At her original trial she was charged with two counts of arson, one count of conspiracy and two charges relating to the use of a destructive device in a crime of violence. She pleaded innocent to all the chargers, Waters was found guilty of the two arson counts by a Tacoma jury on March 6, 2008 and was sentenced at that time to six years in a federal prison and to pay $6 million in restitution by U.S. District Court Judge Franklin D. Burgess.

In her 2011 plea deal, Water's admitted to "arson, conspiracy to use a destructive device, possessing an unregistered destructive device and the use of an explosive device in a crime of violence." She also admitted to perjury when she declared her innocence while under oath at her 2008 trial. Waters agreed to testify against Justin Solondz, who is expected to be returned home for trial by China in the late summer.
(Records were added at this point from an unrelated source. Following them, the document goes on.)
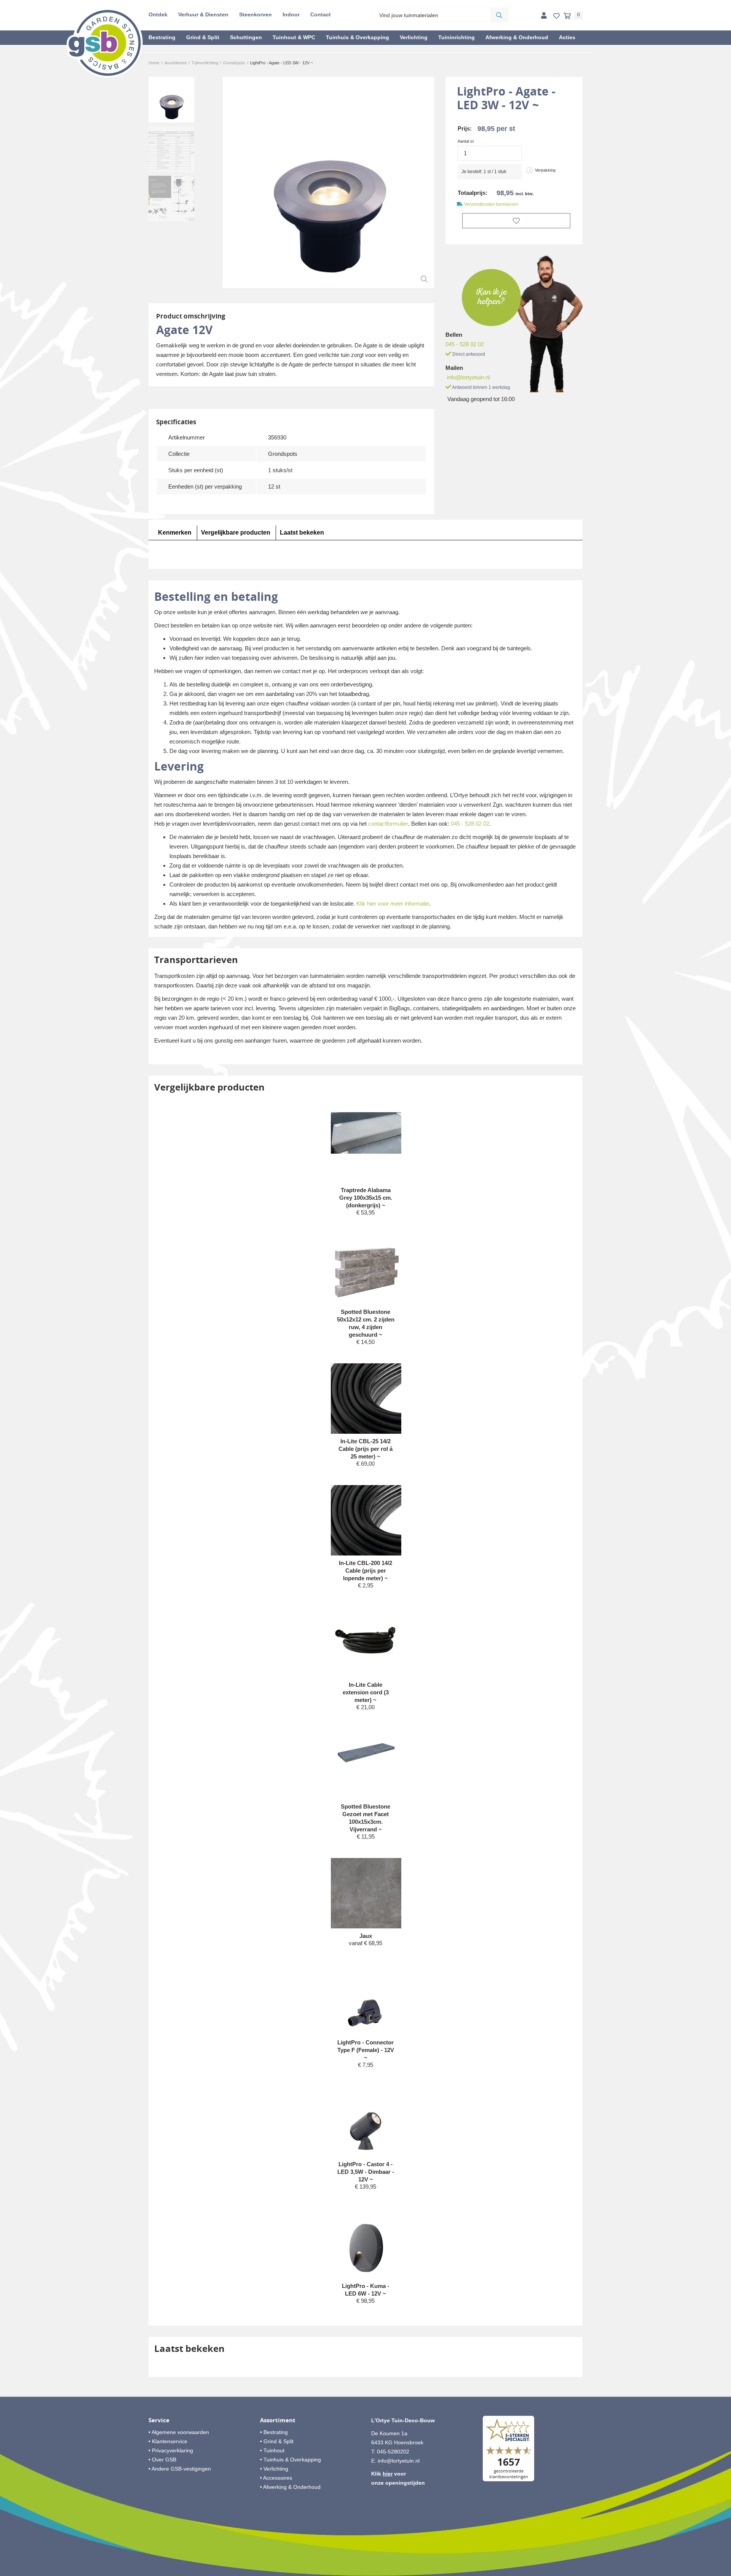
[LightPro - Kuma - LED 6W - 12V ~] (366, 2243)
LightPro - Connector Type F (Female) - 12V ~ (365, 2050)
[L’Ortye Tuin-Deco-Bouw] (105, 43)
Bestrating (162, 37)
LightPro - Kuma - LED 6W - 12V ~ (365, 2290)
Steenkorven (255, 14)
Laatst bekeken (302, 532)
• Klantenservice (167, 2441)
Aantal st (466, 141)
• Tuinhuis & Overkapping (290, 2460)
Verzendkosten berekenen (491, 204)
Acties (567, 37)
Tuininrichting (456, 37)
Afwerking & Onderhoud (516, 37)
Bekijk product (365, 1227)
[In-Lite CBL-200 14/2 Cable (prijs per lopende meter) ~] (366, 1537)
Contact (320, 14)
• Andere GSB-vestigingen (179, 2469)
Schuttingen (246, 37)
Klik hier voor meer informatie (392, 903)
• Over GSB (162, 2460)
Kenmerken (175, 532)
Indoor (291, 14)
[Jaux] (366, 1893)
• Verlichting (274, 2469)
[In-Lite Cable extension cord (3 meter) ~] (366, 1642)
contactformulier (388, 823)
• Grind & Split (277, 2441)
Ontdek (158, 14)
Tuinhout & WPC (294, 37)
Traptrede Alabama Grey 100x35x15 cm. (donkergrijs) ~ (365, 1197)
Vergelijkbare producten (235, 532)
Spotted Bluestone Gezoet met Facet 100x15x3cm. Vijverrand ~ (365, 1817)
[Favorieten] (556, 16)
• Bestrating (274, 2432)
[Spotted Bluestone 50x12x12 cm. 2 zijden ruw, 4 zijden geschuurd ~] (366, 1269)
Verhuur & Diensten (203, 14)
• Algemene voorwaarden (178, 2432)
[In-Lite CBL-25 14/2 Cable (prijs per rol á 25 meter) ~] (366, 1415)
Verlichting (414, 37)
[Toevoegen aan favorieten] (516, 220)
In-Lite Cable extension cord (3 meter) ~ (366, 1692)
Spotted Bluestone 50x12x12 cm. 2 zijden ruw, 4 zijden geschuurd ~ (365, 1323)
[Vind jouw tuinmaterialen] (499, 15)
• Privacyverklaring (170, 2450)
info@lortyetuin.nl (468, 377)
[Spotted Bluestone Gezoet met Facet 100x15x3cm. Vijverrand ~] (366, 1752)
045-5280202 (393, 2452)
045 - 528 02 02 (464, 344)
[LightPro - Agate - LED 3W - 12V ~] (328, 182)
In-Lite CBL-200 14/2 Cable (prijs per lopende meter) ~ (365, 1570)
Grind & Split (202, 37)
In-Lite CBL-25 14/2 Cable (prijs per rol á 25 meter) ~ (365, 1449)
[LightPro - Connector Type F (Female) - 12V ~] (366, 2000)
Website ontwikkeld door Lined (366, 2572)
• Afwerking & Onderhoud (290, 2487)
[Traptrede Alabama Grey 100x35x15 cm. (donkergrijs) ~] (366, 1133)
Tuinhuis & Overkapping (357, 37)
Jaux (365, 1936)
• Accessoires (276, 2478)
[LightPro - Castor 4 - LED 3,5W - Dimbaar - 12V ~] (366, 2121)
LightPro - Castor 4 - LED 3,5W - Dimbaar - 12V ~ (365, 2172)
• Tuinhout (272, 2450)
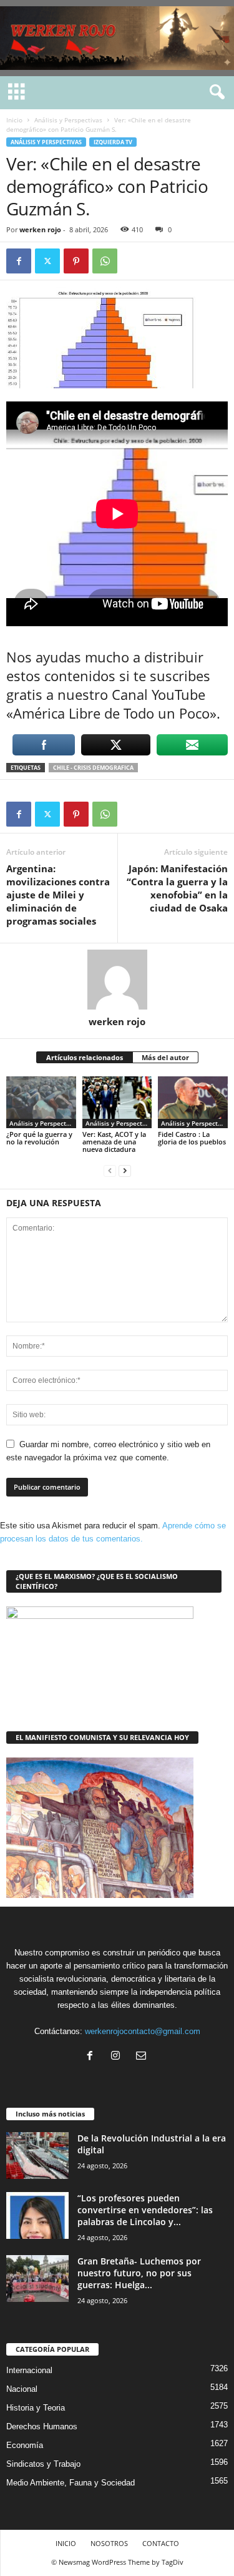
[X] (47, 260)
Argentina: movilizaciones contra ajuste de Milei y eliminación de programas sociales (58, 894)
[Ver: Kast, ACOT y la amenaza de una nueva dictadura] (117, 1102)
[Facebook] (18, 260)
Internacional (29, 2370)
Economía (24, 2445)
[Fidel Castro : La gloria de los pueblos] (193, 1102)
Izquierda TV (113, 142)
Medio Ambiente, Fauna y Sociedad (70, 2482)
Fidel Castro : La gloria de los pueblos (192, 1137)
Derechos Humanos (41, 2426)
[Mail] (142, 2057)
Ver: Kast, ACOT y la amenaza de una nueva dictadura (114, 1141)
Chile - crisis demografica (93, 768)
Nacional (21, 2389)
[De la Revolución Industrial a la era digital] (37, 2155)
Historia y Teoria (35, 2407)
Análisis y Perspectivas (68, 120)
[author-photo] (117, 980)
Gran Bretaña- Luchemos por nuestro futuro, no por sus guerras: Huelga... (139, 2273)
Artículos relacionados (84, 1057)
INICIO (66, 2543)
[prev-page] (110, 1170)
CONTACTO (160, 2543)
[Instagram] (118, 2057)
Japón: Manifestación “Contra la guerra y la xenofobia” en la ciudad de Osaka (177, 888)
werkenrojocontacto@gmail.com (142, 2031)
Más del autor (165, 1057)
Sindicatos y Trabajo (43, 2464)
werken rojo (40, 229)
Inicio (14, 120)
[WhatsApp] (104, 260)
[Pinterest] (76, 260)
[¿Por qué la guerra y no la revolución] (41, 1102)
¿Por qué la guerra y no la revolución (39, 1137)
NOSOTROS (109, 2543)
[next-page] (125, 1170)
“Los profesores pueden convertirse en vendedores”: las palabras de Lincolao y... (145, 2210)
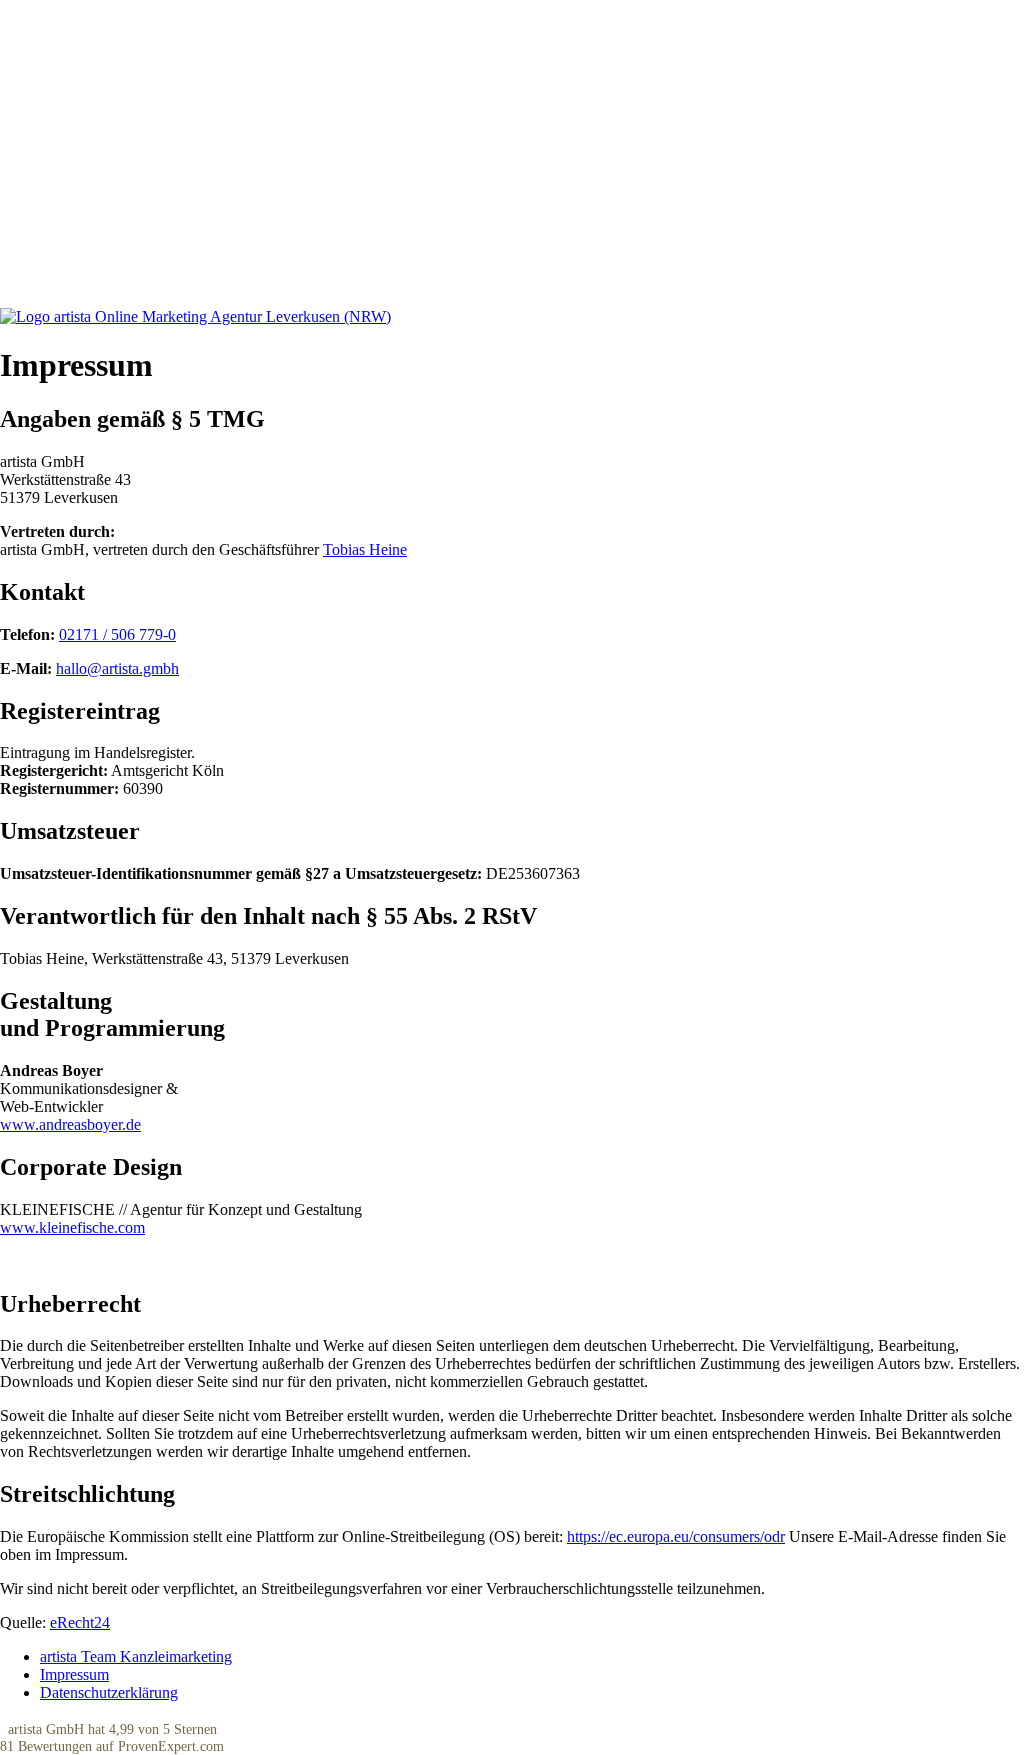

The State of California agreed not to press charges in the Litchfield arson contingent on her full cooperation with federal prosecutors.

During Waters' trial, her defense attorneys Robert Bloom and Neil Fox contested the testimony of Kolar and Phillabaum and sought to have U.S. assistant Attorney Andrew Friedman removed from the case for misconduct in creating a misleading summary. They failed in that attempt.

===Justin Solondz===
Justin Franchi Solondz, who previously dated Briana Waters while attending Evergreen State College at the time of the arson, evaded charges for several years. He was indicted for arson and conspiracy in absentia in 2006, and was eventually arrested in Dali, China in March 2009 on charges of growing marijuana. He pleaded guilty to manufacturing drugs in a daylong trial and was sentenced to three years in prison by a local court. He was deported back to the U.S. to face charges there after his sentence was completed. He pleaded guilty to planning the UW arson and was sentenced to seven years in prison.

Solondz admitted to involvement in the construction of the incendiary devices used in the bombing and said that he was also involved in arsons in Oregon and California, totaling $6 million in damages.